Também não é grande fã de Niemeyer, mas não
fica a repetir isso por aí. Os tempos atuais andam tão extremos que não gostar
do arquiteto pode ser considerado um ato de direita, de querer a volta da
ditadura, sabe-se lá. Cada vez mais a mulher acha esquisitas as tentativas de
enquadramento das pessoas em categorias previamente catalogadas, tão comuns
nesses radicalismos dos que seguem cartilhas. Ela se sente sem turmas, isolada. Não é disso ou daquilo,
não é assim nem assado. É de tudo, e não é de nada. É. Foi. O futuro não é mais
como era antigamente.
E ela gosta ainda menos de ir ao Congresso,
mas disso o Niemeyer não tem culpa.
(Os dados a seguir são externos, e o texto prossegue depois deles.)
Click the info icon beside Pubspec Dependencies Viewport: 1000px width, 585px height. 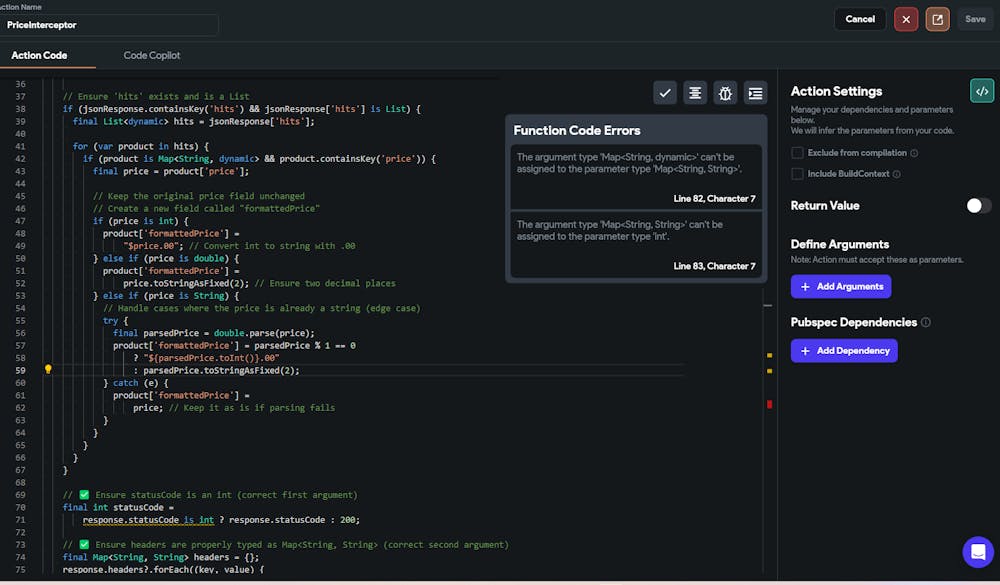pyautogui.click(x=925, y=323)
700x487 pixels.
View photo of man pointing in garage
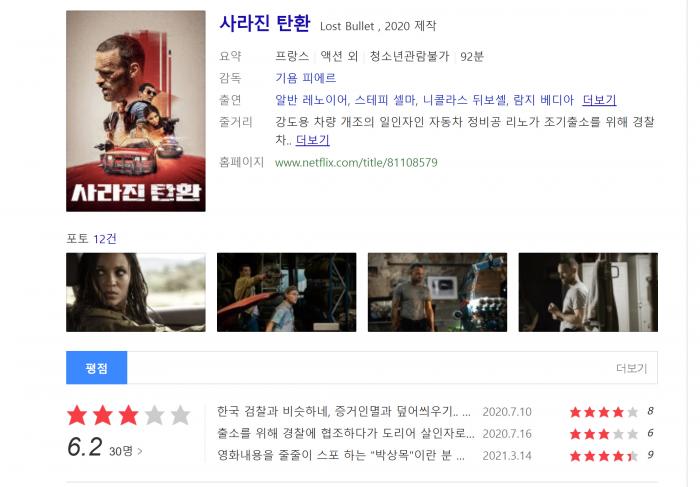(287, 292)
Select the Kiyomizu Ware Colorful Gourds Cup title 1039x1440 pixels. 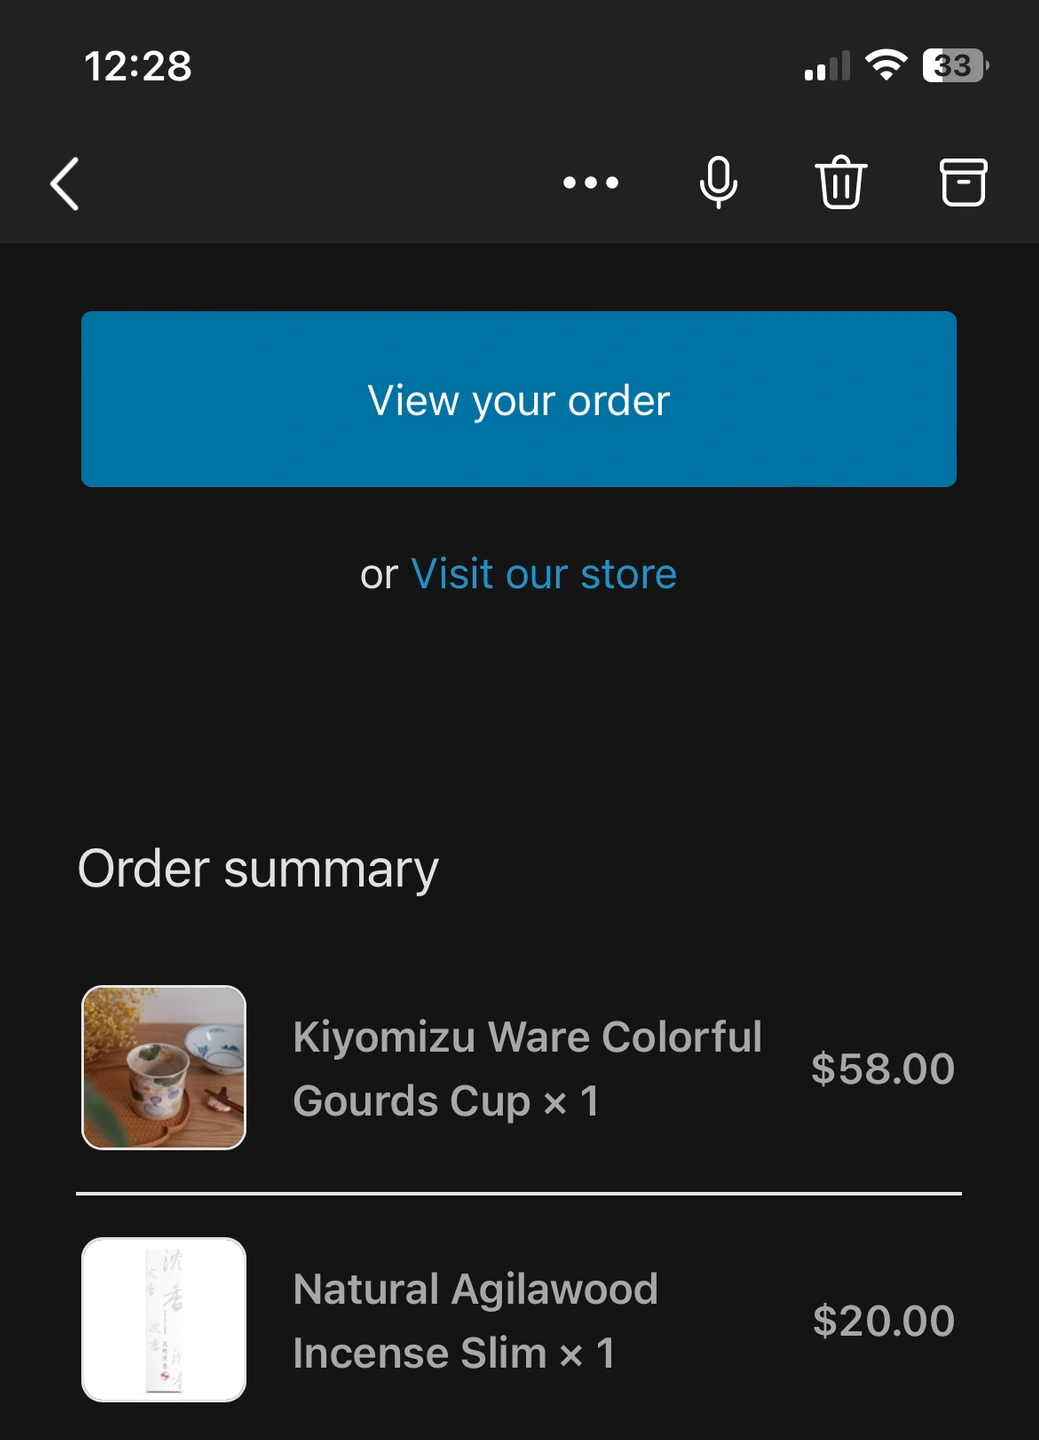tap(527, 1069)
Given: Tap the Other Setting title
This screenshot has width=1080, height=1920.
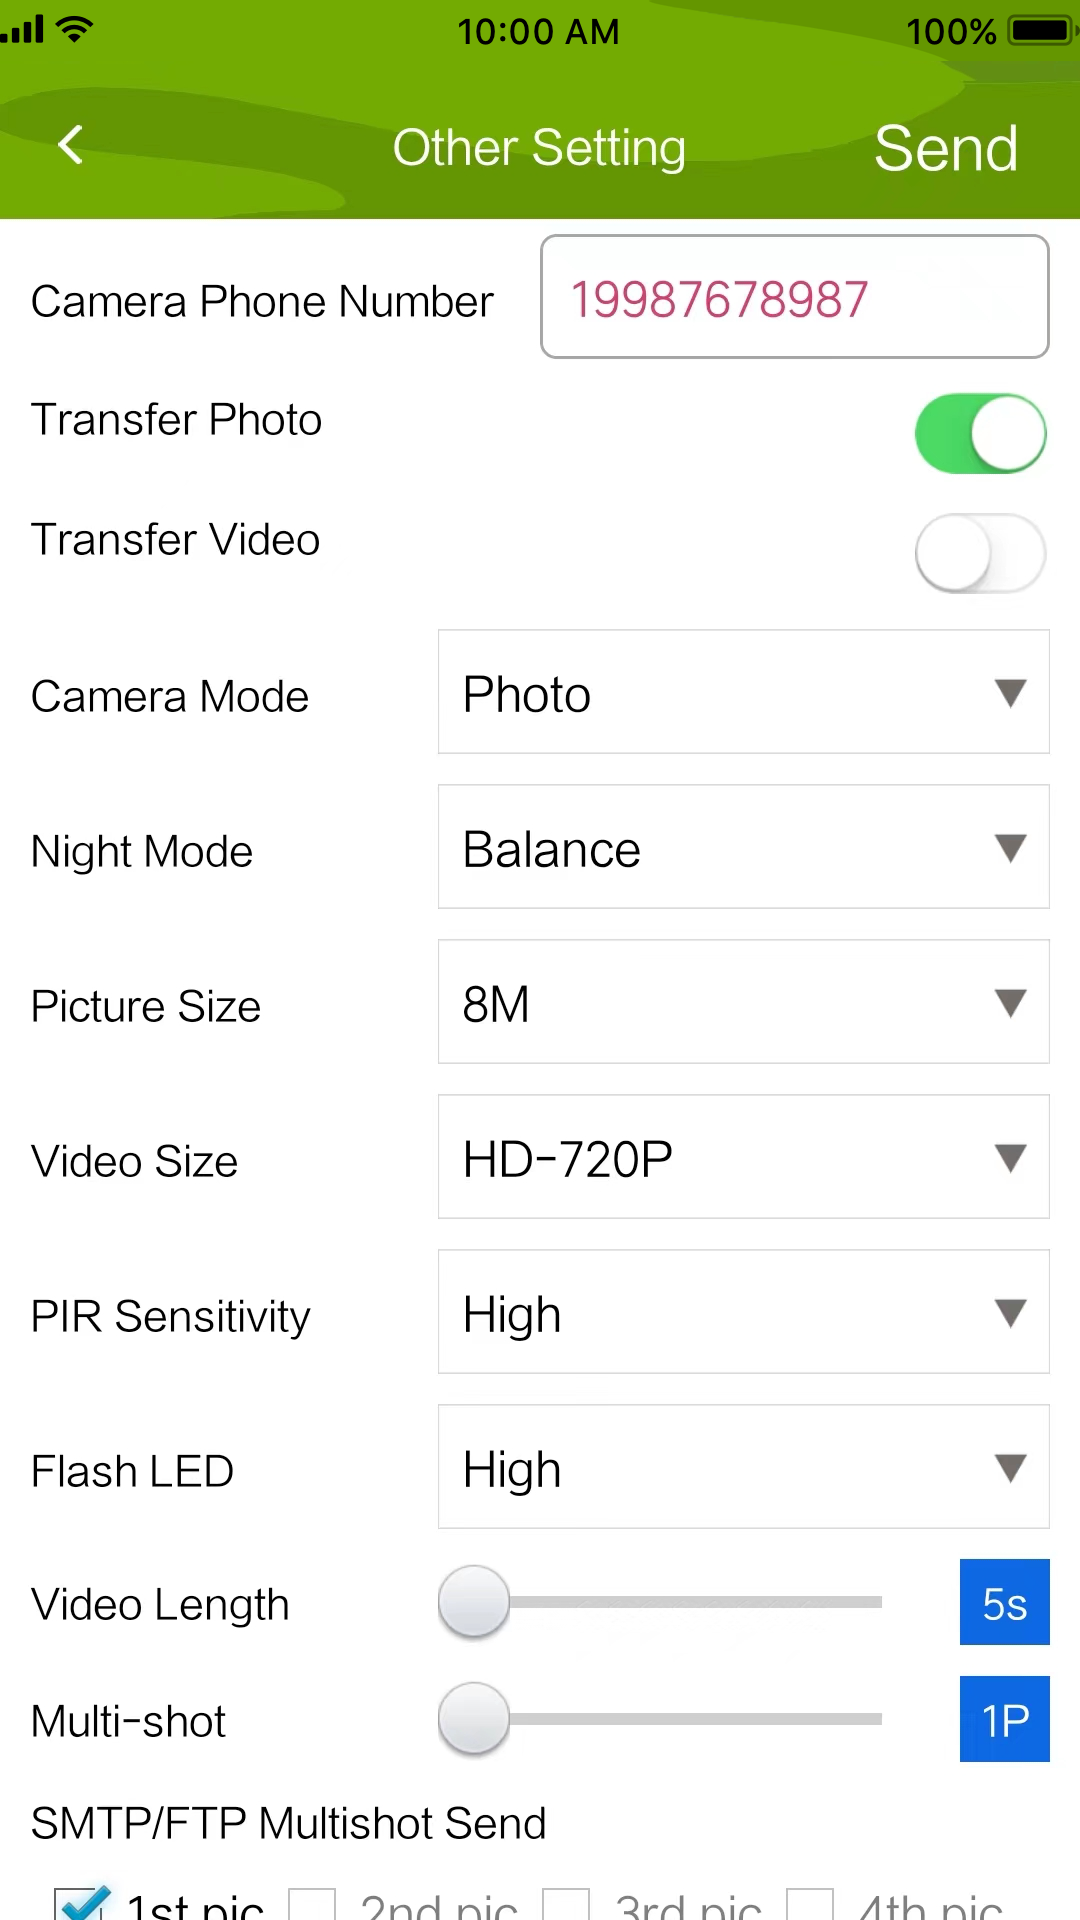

A vida política se transformou num jogo,
puro poder e dinheiro. Sempre foi assim, dizem. É. Sempre foi. A mulher sente
mal estar ao cruzar as fronteiras daquelas Casas, caminhar pelos labirínticos
corredores forrados de carpetes opressivos, criadouro de ácaros contemporâneos
do próprio Juscelino. Gabinetes e
plenários decorados com móveis alquebrados, em péssimo estado de conservação. É
o que ela pensa. E faz as contas e vê que se paga, por ano, mais de 33 milhões
de reais por cada (e pede perdão pelo cacófato) um dos 81 senadores e quase
sete milhões para cada um dos 513 deputados federais. Fora os funcionários, num
número obsceno, visivelmente sem ter o que fazer, esperando com ares tediosos
para bater o ponto desde as nove horas da manhã. Acha imoral, escorchante, um deboche. Mas é só a opinião dela, não há nada de errado
em ter opinião ainda, não? Ainda.
Bonito, em Brasília, é o céu, vislumbra, eternamente
em cúpula, com nuvens gorduchas. É o que vale a pena, ela pensa enquanto corre
no fim da tarde. Alguma coisa tem que valer a pena. E respira fundo olhando o
horizonte do parque de grama amarelada. Ninhos de coruja cavados na terra
barrenta. O sol se esconde por trás de um prédio quadrado de janelas pequeninas
e os últimos raios tornam a cidade acobreada.
Ao chegar ao Rio, a umidade. A praia se
escancara despudoradamente no caminho. A
ressaca traz ondas ao calçadão.
Lar, Doce Lar escrito no capacho da porta do
vizinho. A casa dela, da mulher, vazia. Capacho cru, sem mensagens. Ninguém mais
mora ali. Acende a luz. O manjericão,
que florescia na cozinha desde maio, está seco como a paisagem de Brasília. O
manjericão não podia fazer isso, logo o manjericão, tão bem cuidado. Que lhe rendia um pesto grosso no molho da
massa, misturado a nozes e queijo parmesão. Ressequido, sem vida. Atira a planta no lixo. E o gesto lhe faz os
olhos ficarem mareados.
Desfaz a mala. Separa as roupas para lavar. O futuro não é mais como era antigamente.